- [DESCRIÇÃO DA TAREFA]:
Retome o ensaio sobre os impasses de um acordo entre Trump e Putin para o fim da guerra russo-ucraniana e escreva sua continuação a partir da última frase apresentada.

Os impasses inevitáveis de qualquer acordo entre Trump e Putin para o fim da Guerra Russo-Ucraniana

Por Rodolfo Queiroz Laterza [1]
Apesar das enormes expectativas no mundo que envolvem os resultados da reunião entre o Presidente dos Estados Unidos da América, Donald Trump, e o Presidente da Federação Russa Vladimir Putin, que geram sentimentos de resolução da guerra russo-ucraniana, é essencial considerar fatores estratégicos no âmbito da Federação Russa negligenciados nas análises de suas motivações geopolíticas e políticas para a deflagração do conflito com a invasão à Ucrânia em 24 de fevereiro de 2022.
A desconsideração dos elementos causais do conflito pelo viés estratégico russo torna oblíqua e sujeita a erros de predição a dinâmica deste conflito de repercussão mundial, impedindo uma análise mais delimitada e precisa do cenário.
Para uma objetividade mais delimitada da análise do problema do fim da guerra e como mesmo declarações pública entusiasmadas da reunião entre Trump e Putin pouco irão direcionar a resolução do conflito, buscaremos neste ensaio ponderar os impasses estratégicos na perspectiva da Federação Russa que a motivou a proceder uma operação militar de alta intensidade e risco geopolítico subjacente, além do porquê o Kremlin e a sociedade russa encaram esta guerra não como algo um impasse específico com a Ucrânia ou meramente restrito a questões territoriais, mas há uma consideração de caráter existencial para a Federação Russa que trabalha o conflito em uma realidade de guerra por procuração com o Ocidente coletivo.

- [EXTRATO DE DADOS]:
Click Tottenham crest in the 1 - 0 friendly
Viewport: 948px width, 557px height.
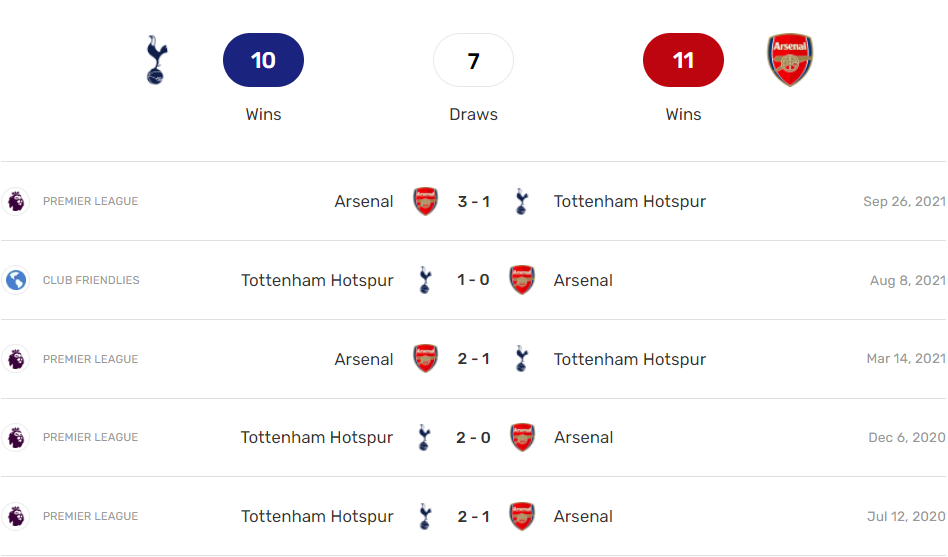(x=425, y=280)

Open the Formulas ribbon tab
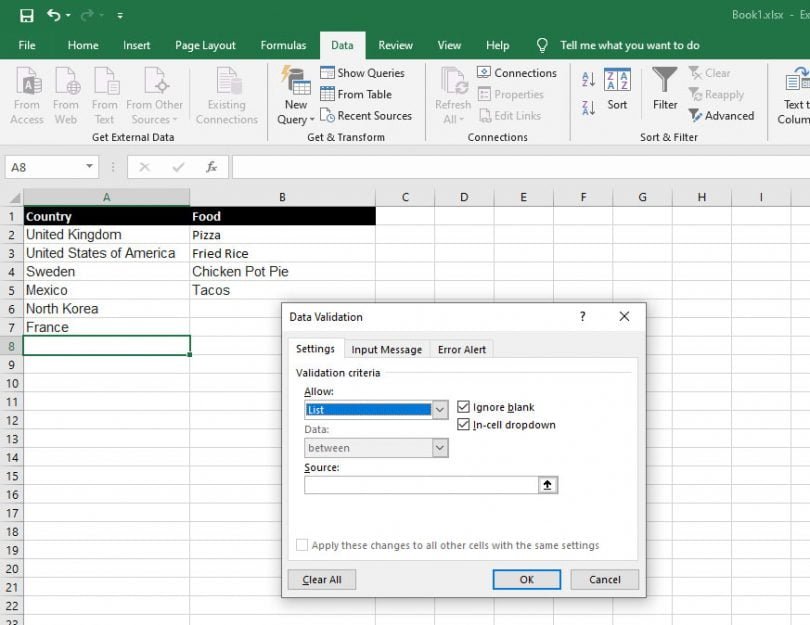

- [RESPOSTA ESCRITA]:
Podemos sintetizar os objetivos estratégicos primordiais da Rússia neste conflito e o problema de aplicação por qualquer acordo correlacionado com base no regime de Kiev, países europeus patrocinadores do conflito e a instabilidade do governo Trump:
- Neutralidade permanente da Ucrânia perante qualquer bloco militar, principalmente a OTAN e proibição de bases estrangeiras em território ucraniano. Problema de aplicação : qual mecanismo jurídico que irá determinar isso para o futuro, pois mero acordo interpartes não resolverá e a Rada ucraniana nunca irá aprovar qualquer modificação na constituição ucraniana nesse sentido;
– Redução permanente da capacidade de combate das Forças Armadas da Ucrânia (a intitulada “desmilitarização”). Problema de aplicação: qual mecanismo vinculante para perenizar isso.
- Controle integral do Donbass. Problema de aplicação:*ainda faltam cidades – fortalezas com alto valor simbólico, político e estratégico, como Kramakorsk, Slavyansk, Konstantinovka, Pokrovsky, Seversky, Serebryanka, Liman, Yampol a serem capturadas pelas forças russas, embora a dinâmica no terreno seja tática e operacionalmente favorável no segundo semestre de 2025. Ainda restam pelo menos 29% da região de Donetsk e 28% da região de Zaporozhye a serem controladas pela Rússia.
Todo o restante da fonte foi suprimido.